La cicatriz en mi brazo tiene forma de signo de interrogación. Durante años nadie la notó. Hasta que una enfermera en Potosí la reconoció y pronunció mi nombre con una voz que atravesó quince años de silencio.
Esta es la historia de Nadia, la única alumna de una escuela perdida en el altiplano boliviano. Y de cómo el destino, cuando quiere, cierra círculos que creíamos rotos para siempre.
Me destinaron como médico de la Cruz Roja Internacional a un pueblo perdido del altiplano boliviano. A más de tres mil metros de altura, el aire cortaba la garganta y el viento levantaba nubes de polvo que nunca descansaban.
La escuelita quedaba junto a la estación: un edificio de adobe con techo de lata que resonaba con cada ráfaga. El primer día me sorprendí. Solo una niña asistía a clase.
Se llamaba Nadia. Diez años, trenzas negras, ojos rasgados y un poncho de colores que contrastaba con la tierra parda del entorno. La maestra, cansada y resignada, me confesó que hacía tiempo pedía traslado a la capital. Sin embargo, allí seguía. Enseñando a una sola alumna.
Durante semanas observé a Nadia. Me conmovía su empeño, su forma de pronunciar cada palabra nueva como si descubriera el mundo. Vivía con sus padres —pastores de llamas— en una choza humilde donde el humo de la lumbre era el único lujo contra el frío.Una noche, mientras la ayudaba con las tareas a la luz de mi linterna, me dijo:
—Quiero ser médica. Para curar a los que viven lejos.
Aquel sueño, tan grande para un cuerpo tan pequeño, me desarmó.
Cuando terminé mi misión, hice lo posible para que las monjas del internado de la ciudad la acogieran. Me comprometí a pagar sus estudios hasta la universidad si era necesario. Con los años, mis obligaciones me alejaron del contacto, pero nunca del cariño.

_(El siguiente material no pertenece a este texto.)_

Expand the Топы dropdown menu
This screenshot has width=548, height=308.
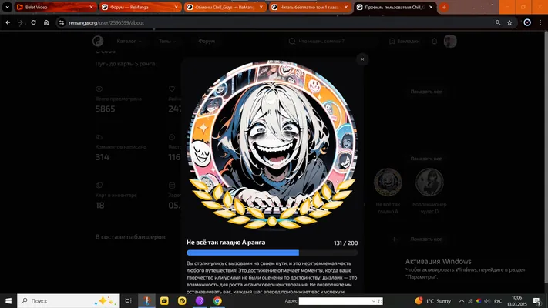pyautogui.click(x=167, y=42)
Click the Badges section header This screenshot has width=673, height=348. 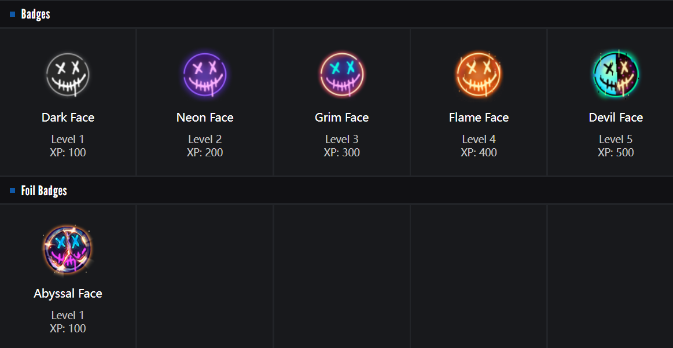point(36,14)
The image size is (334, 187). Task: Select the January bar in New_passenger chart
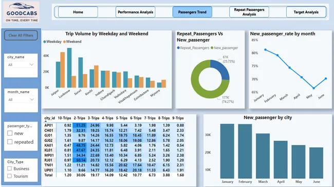pyautogui.click(x=227, y=151)
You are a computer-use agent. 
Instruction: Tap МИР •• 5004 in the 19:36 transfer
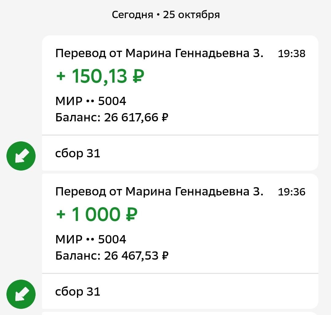coord(90,239)
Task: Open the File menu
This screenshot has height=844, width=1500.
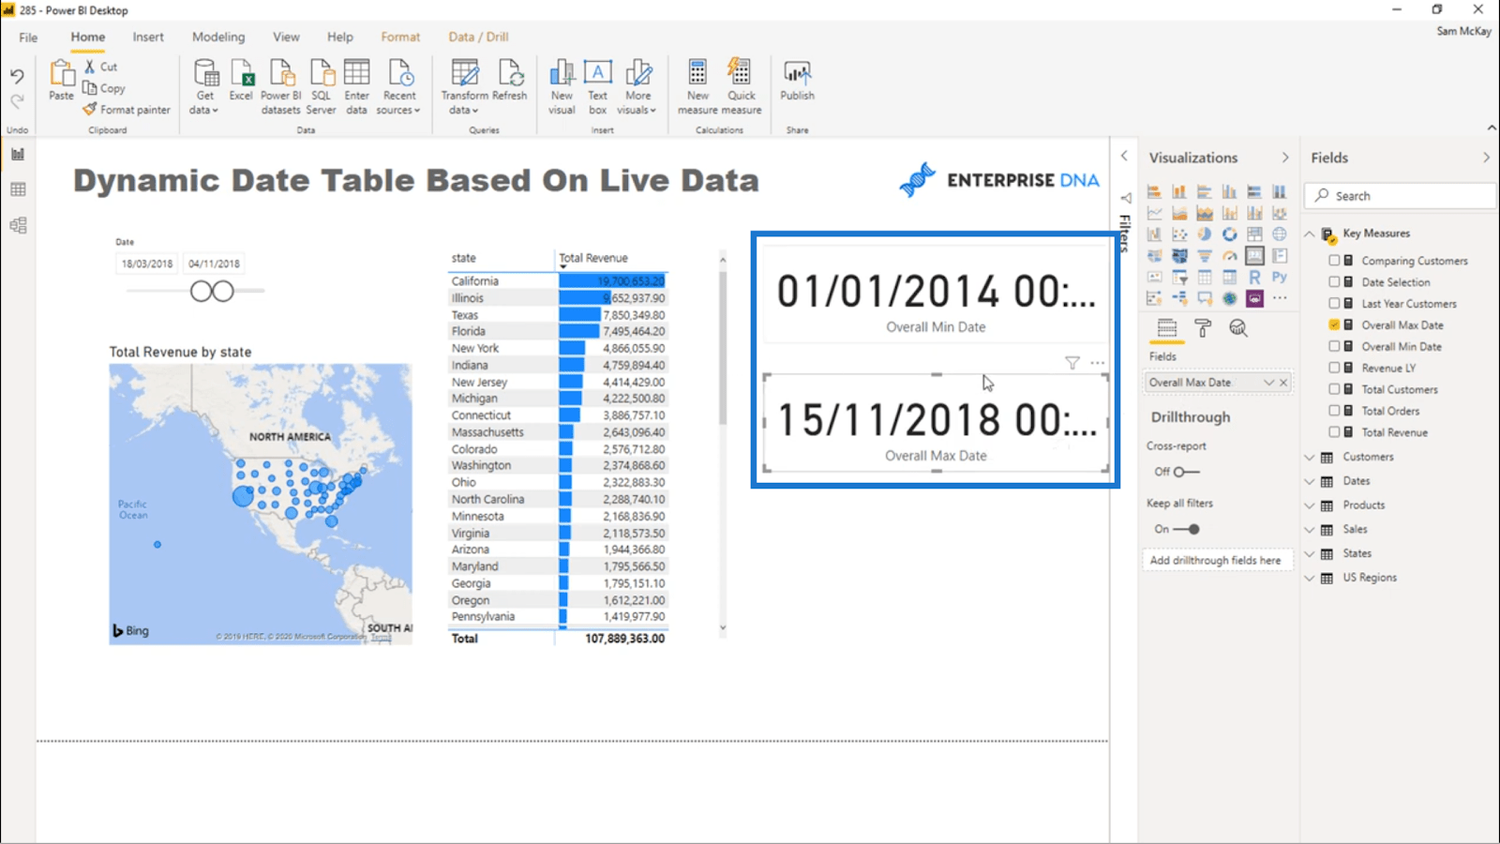Action: coord(28,38)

Recibía informes: excelente alumna, estudia enfermería, se ha graduado, trabaja en un hospital. Luego supe que tenía novio. Y después, nada.
Silencio.
Quince años más tarde, el destino me devolvió a Bolivia. Esta vez como Director de Recursos Médicos del Altiplano. En una inspección a casi cuatro mil metros de altura sufrí una crisis respiratoria. Me ingresaron en el hospital de Potosí.
Entre las enfermeras hubo una que me miraba diferente. Me hablaba con suavidad, se reía de mis bromas. Cuando yo creía que su amabilidad era solo profesional, me dijo:
—Usted no me recuerda, ¿verdad?
—Me temo que no.
—Siempre me llamó la atención su cicatriz en el brazo. La que parece un signo de interrogación.

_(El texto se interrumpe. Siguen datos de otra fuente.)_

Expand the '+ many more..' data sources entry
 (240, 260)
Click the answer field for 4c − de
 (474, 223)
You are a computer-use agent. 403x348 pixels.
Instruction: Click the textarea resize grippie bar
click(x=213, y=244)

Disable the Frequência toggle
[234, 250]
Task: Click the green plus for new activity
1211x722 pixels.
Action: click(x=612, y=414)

Entonces la reconocí, antes incluso de oír su nombre.
—¿Nadia…?
Ella asintió. Las lágrimas le brillaban en los ojos.
Había crecido. Tenía la misma mirada, pero ahora con un fondo de tristeza. Me contó su historia: el marido la golpeó, la dejó por otra. Tuvo que empezar de nuevo. Sola.
Yo también arrastraba mis ruinas. Un matrimonio roto, demasiadas ausencias, demasiados hospitales. Tal vez por eso nos entendimos sin palabras.
Durante mi convalecencia, Nadia y yo caminábamos al atardecer por el patio del hospital. Ella me enseñaba las constelaciones que se veían más nítidas que en ningún otro lugar del mundo. Decía que el aire frío ayudaba a recordar.
Cuando terminó mi estancia, la invité a venir conmigo a La Paz. A dirigir un programa sanitario. Dudó un instante. Luego sonrió.
—¿Y si esta vez cuido yo de usted, doctor?
Desde entonces, cada año volvemos al pequeño pueblo donde todo comenzó. En la vieja escuelita, hoy convertida en puesto médico, los niños aprenden a leer y a soñar con ser doctores. Nadia se encarga de ellos.
A veces la observo cuando se inclina sobre un cuaderno y sonríe a una niña de trenzas oscuras. Y siento que el tiempo, con todas sus heridas, al fin ha cerrado el círculo.
Porque la vida, como el altiplano al amanecer, puede parecer árida.
Hasta que alguien, con un solo gesto, le devuelve el color.